▶ [WORK INSTRUCTION 1] Reproduce verbatim the part of the excerpt on mass murder in Taiwan that opens with the words containing "Jie Zheng, the" and closes with "without time interval.".

▶ [SELECTED EXCERPT]
The homicide cases that are most shocking and most difficult to understand are the ones where a group of people are randomly killed, regardless of whether a lot of people are murdered all at once or one at a time.

On the evening of July 20 this year, two incidents injured people of the greater Taipei area and among the suspects was a 15-year-old. What has happened to the Taiwanese society? What makes people act like this?

Jie Zheng, the man who went on a stabbing spree in the Taiwan Metro (MRT) completely shocked the Taiwanese society. His actions are the example of a classic mass murder case. The offender locked himself in a public place and randomly killed the people he came in contact with.

The term “mass murderer” implies killing over three people in one location without time interval.

According to research, mass murderers are mostly people who are frustrated, angry or feel helpless in life. They believe there’s nothing in this world that can make their lives better. Their lives don’t reach the standards they hold for themselves, and they may suddenly feel defeated or suffer a tragedy or serious loss, like losing a very meaningful job.

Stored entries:
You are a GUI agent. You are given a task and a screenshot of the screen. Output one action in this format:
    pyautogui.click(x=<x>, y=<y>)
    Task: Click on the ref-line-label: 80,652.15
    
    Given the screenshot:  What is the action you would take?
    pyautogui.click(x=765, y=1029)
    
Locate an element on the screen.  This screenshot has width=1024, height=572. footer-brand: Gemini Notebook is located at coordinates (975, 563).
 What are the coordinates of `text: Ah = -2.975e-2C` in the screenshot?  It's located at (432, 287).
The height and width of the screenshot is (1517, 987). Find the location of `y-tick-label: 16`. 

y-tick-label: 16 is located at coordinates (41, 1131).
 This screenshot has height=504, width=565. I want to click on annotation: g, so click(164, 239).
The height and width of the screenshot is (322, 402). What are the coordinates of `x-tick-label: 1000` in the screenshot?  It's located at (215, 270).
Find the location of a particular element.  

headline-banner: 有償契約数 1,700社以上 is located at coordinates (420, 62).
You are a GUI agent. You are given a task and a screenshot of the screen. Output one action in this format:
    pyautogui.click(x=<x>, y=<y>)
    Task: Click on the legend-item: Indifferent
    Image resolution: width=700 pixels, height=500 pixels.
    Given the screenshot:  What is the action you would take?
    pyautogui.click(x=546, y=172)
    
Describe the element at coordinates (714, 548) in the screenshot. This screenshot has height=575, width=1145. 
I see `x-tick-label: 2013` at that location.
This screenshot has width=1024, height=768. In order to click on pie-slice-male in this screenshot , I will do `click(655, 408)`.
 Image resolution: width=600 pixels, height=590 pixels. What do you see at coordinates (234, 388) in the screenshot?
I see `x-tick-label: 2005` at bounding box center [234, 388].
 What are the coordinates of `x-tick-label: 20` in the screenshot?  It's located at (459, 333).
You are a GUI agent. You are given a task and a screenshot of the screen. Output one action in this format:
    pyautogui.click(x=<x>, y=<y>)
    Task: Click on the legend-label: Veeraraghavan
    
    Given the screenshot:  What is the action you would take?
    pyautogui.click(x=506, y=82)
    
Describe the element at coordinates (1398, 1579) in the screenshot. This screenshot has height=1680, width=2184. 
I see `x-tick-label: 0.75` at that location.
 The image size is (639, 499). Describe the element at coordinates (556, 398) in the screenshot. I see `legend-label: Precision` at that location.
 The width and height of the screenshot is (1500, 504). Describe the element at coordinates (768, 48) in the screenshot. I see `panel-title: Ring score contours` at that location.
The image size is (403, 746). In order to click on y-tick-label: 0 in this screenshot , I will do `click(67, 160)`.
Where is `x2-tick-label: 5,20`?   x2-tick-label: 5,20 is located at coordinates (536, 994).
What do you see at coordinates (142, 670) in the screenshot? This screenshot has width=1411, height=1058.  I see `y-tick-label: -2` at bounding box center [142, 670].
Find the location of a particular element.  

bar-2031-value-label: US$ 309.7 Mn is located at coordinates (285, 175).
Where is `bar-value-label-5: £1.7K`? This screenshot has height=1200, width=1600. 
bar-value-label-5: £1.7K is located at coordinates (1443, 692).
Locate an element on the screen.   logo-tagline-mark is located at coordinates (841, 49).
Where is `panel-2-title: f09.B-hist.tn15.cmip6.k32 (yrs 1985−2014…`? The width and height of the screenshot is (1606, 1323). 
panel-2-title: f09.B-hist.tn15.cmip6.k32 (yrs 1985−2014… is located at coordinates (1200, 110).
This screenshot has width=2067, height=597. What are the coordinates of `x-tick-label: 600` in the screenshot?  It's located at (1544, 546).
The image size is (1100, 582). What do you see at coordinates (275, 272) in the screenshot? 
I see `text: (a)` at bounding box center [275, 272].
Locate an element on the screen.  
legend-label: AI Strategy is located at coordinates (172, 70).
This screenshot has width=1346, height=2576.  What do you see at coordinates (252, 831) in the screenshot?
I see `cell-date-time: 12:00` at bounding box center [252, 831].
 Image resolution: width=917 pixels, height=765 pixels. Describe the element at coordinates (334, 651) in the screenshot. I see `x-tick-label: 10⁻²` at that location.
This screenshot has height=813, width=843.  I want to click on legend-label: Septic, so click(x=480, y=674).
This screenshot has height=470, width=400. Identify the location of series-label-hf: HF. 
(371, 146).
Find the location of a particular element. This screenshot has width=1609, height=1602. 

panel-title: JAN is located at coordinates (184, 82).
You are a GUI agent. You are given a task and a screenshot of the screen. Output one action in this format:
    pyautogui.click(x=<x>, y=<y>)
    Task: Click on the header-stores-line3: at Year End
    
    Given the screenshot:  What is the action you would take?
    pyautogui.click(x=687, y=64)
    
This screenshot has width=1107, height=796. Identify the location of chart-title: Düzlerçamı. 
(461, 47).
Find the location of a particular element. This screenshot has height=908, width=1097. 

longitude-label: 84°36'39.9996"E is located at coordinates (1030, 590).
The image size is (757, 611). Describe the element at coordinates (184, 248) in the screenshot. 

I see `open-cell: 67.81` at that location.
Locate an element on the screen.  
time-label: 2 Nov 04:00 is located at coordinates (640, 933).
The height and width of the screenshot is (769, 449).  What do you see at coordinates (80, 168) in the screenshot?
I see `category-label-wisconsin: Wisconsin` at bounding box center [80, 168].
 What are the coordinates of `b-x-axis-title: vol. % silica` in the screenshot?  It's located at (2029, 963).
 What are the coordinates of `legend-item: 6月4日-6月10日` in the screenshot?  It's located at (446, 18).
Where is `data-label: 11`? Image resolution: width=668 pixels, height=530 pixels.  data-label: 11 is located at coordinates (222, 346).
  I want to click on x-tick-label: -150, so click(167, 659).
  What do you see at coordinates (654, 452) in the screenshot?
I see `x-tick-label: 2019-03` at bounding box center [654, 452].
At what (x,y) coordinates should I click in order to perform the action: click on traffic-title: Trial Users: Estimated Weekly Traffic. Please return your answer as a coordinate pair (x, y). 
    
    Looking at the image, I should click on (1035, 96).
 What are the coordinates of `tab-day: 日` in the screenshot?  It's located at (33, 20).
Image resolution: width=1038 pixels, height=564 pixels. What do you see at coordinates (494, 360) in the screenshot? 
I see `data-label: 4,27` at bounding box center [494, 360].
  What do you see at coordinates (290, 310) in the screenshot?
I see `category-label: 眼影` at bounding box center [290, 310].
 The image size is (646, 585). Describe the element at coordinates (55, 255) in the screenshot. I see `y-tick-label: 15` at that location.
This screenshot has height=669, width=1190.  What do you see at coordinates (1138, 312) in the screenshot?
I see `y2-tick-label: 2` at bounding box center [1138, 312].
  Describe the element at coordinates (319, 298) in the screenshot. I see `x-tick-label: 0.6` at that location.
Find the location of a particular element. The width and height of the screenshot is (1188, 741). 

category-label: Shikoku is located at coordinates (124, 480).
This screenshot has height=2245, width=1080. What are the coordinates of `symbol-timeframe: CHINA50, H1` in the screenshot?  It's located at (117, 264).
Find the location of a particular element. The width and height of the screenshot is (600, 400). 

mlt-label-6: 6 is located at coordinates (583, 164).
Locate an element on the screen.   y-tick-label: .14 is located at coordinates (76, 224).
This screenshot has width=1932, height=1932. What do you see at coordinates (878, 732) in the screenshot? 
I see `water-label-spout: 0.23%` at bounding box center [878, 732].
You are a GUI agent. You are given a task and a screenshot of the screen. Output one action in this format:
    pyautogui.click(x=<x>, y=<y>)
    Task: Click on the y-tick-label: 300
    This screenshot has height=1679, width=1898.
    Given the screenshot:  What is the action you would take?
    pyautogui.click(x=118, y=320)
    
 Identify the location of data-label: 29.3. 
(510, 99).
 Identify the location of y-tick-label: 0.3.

▶ [WORK INSTRUCTION 2] Transcribe verbatim the part of the stored entries that opens with the line containing "This screenshot has width=2067, height=597." and closes with the line containing "(371, 146).".

▶ [WRITTEN REPLY 1]
Jie Zheng, the man who went on a stabbing spree in the Taiwan Metro (MRT) completely shocked the Taiwanese society. His actions are the example of a classic mass murder case. The offender locked himself in a public place and randomly killed the people he came in contact with.

The term “mass murderer” implies killing over three people in one location without time interval.

▶ [WRITTEN REPLY 2]
This screenshot has width=2067, height=597. What are the coordinates of `x-tick-label: 600` in the screenshot?  It's located at (1544, 546).
The image size is (1100, 582). What do you see at coordinates (275, 272) in the screenshot? 
I see `text: (a)` at bounding box center [275, 272].
Locate an element on the screen.  
legend-label: AI Strategy is located at coordinates (172, 70).
This screenshot has width=1346, height=2576.  What do you see at coordinates (252, 831) in the screenshot?
I see `cell-date-time: 12:00` at bounding box center [252, 831].
 Image resolution: width=917 pixels, height=765 pixels. Describe the element at coordinates (334, 651) in the screenshot. I see `x-tick-label: 10⁻²` at that location.
This screenshot has height=813, width=843.  I want to click on legend-label: Septic, so click(x=480, y=674).
This screenshot has height=470, width=400. Identify the location of series-label-hf: HF. 
(371, 146).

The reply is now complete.